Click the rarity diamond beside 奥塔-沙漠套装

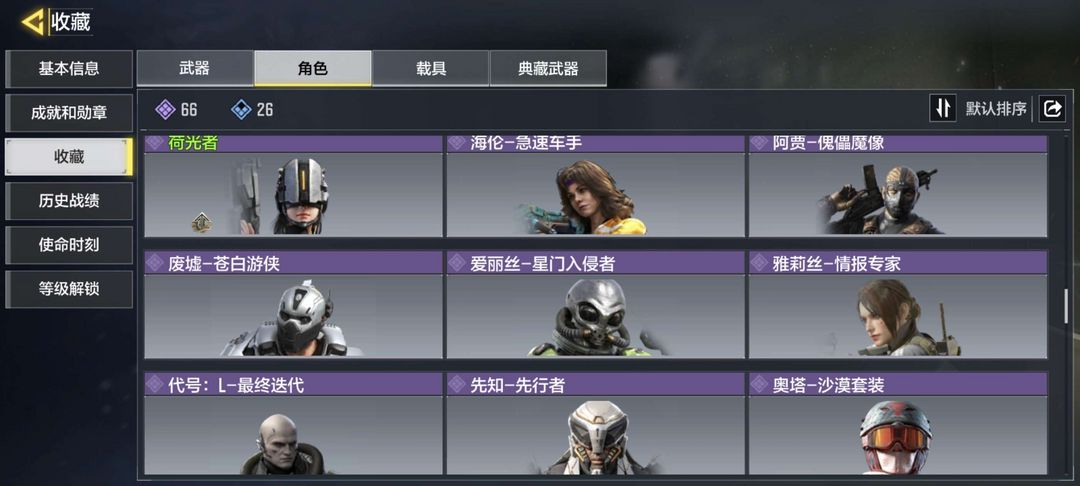tap(759, 384)
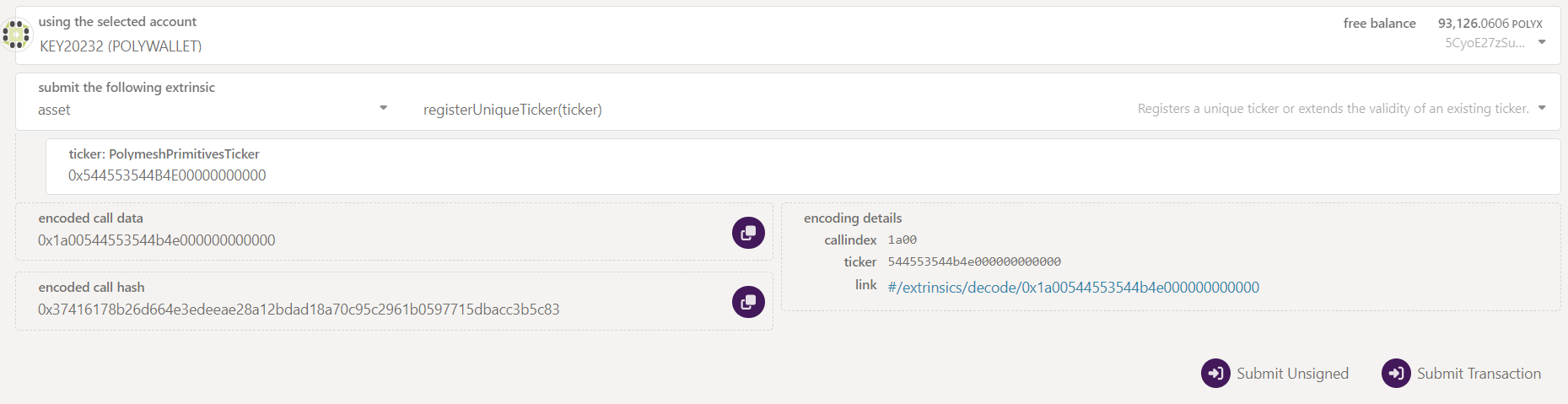Select the registerUniqueTicker(ticker) method field
1568x404 pixels.
[x=513, y=110]

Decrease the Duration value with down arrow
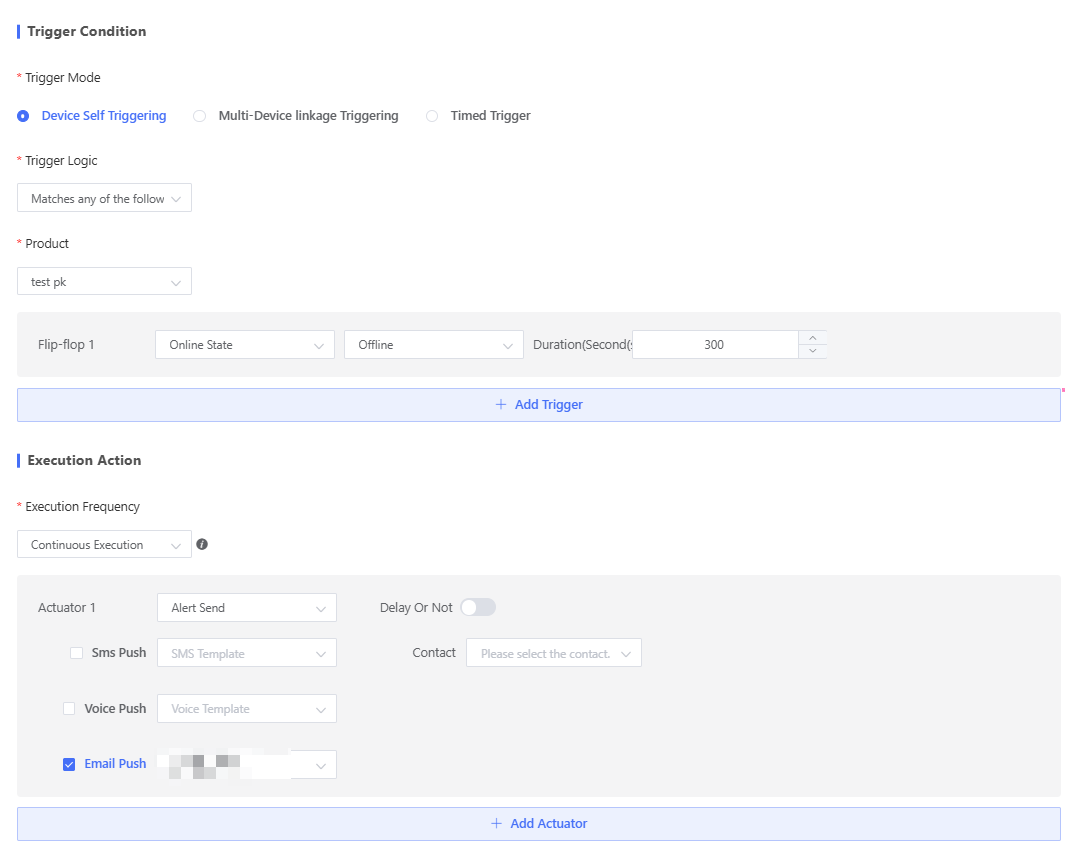pyautogui.click(x=812, y=351)
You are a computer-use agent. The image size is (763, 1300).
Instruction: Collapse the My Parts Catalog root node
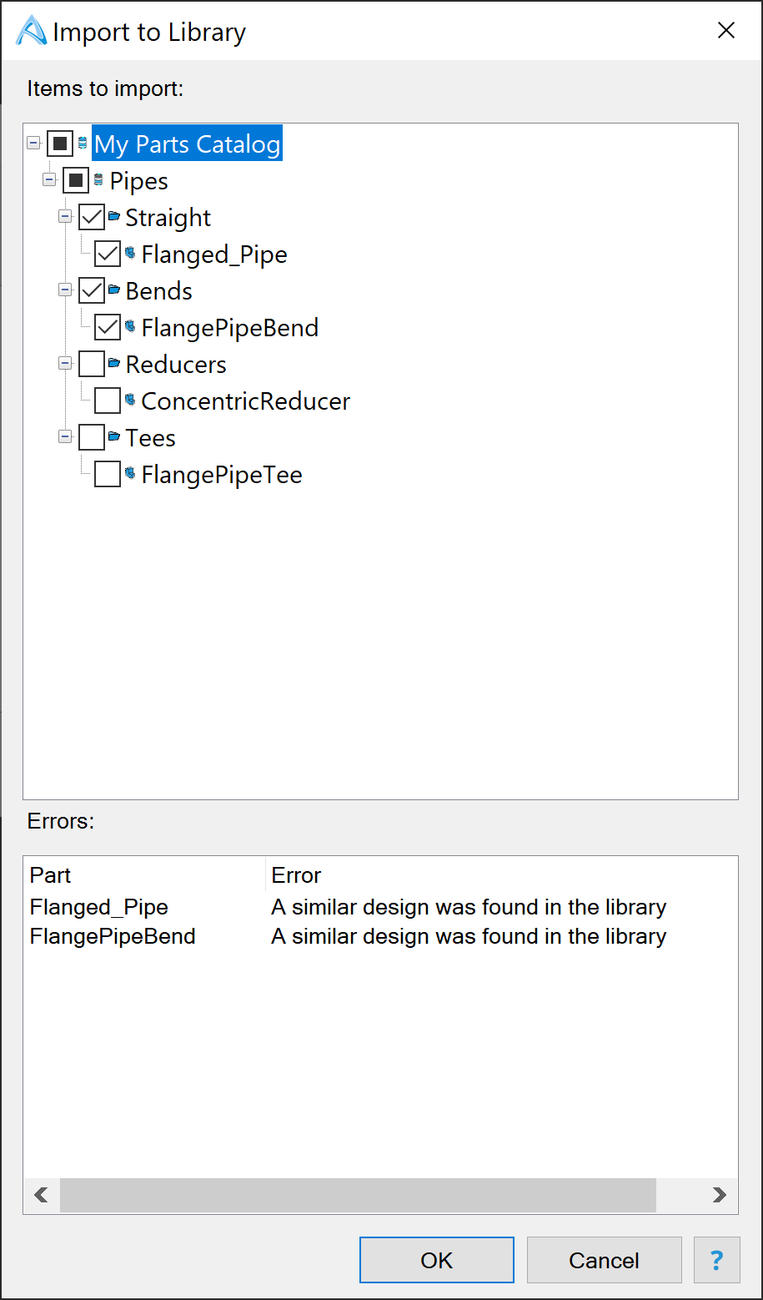pyautogui.click(x=33, y=144)
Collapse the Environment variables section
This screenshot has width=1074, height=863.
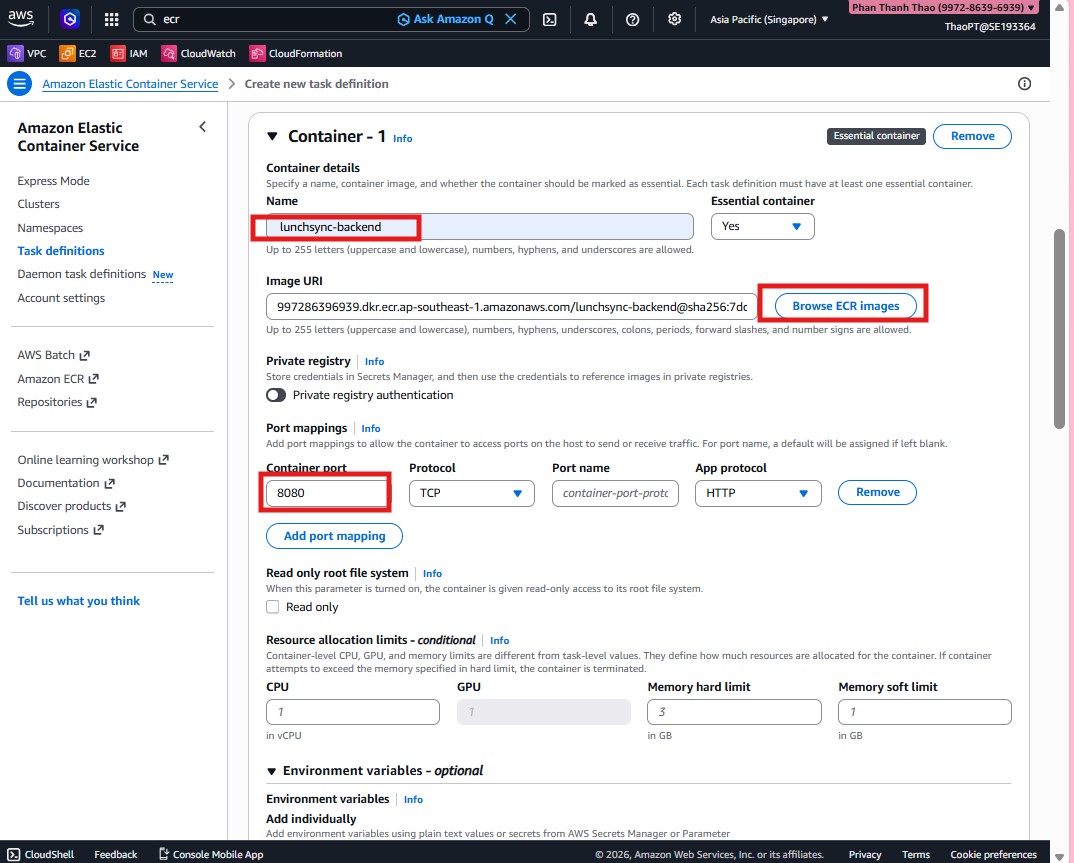pyautogui.click(x=271, y=770)
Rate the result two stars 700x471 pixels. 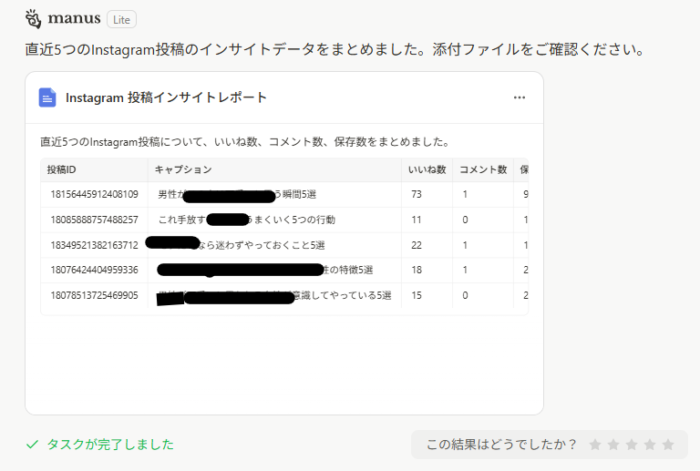pos(614,445)
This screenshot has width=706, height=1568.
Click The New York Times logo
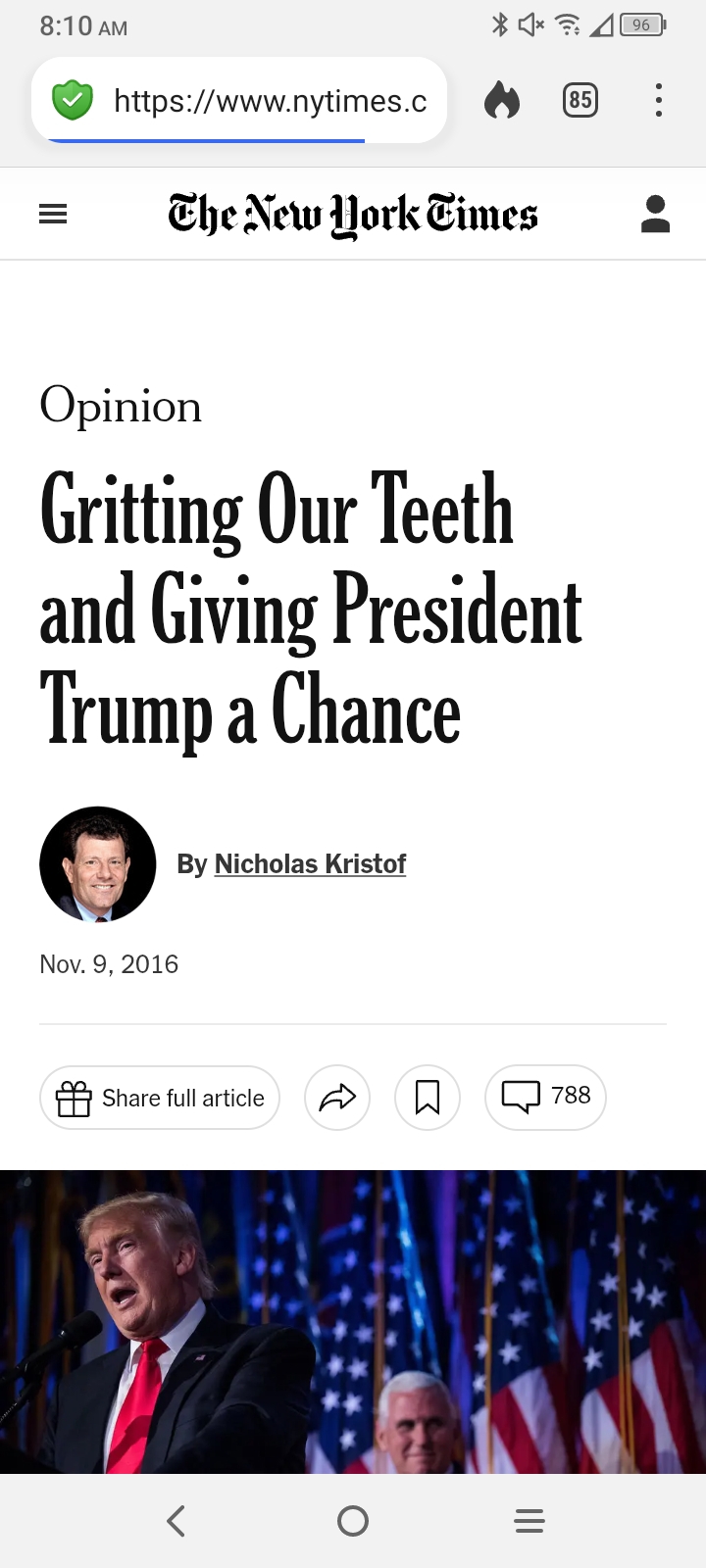point(353,215)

— WORK TASK —
Nothing but the lines from the one holding "This screenshot has width=706, height=1568." to the end of the entries above should be echoed, exactly and with both ends included; omit the pictures.

— SOLVED PROBLEM —
This screenshot has width=706, height=1568.
Click The New York Times logo
point(353,215)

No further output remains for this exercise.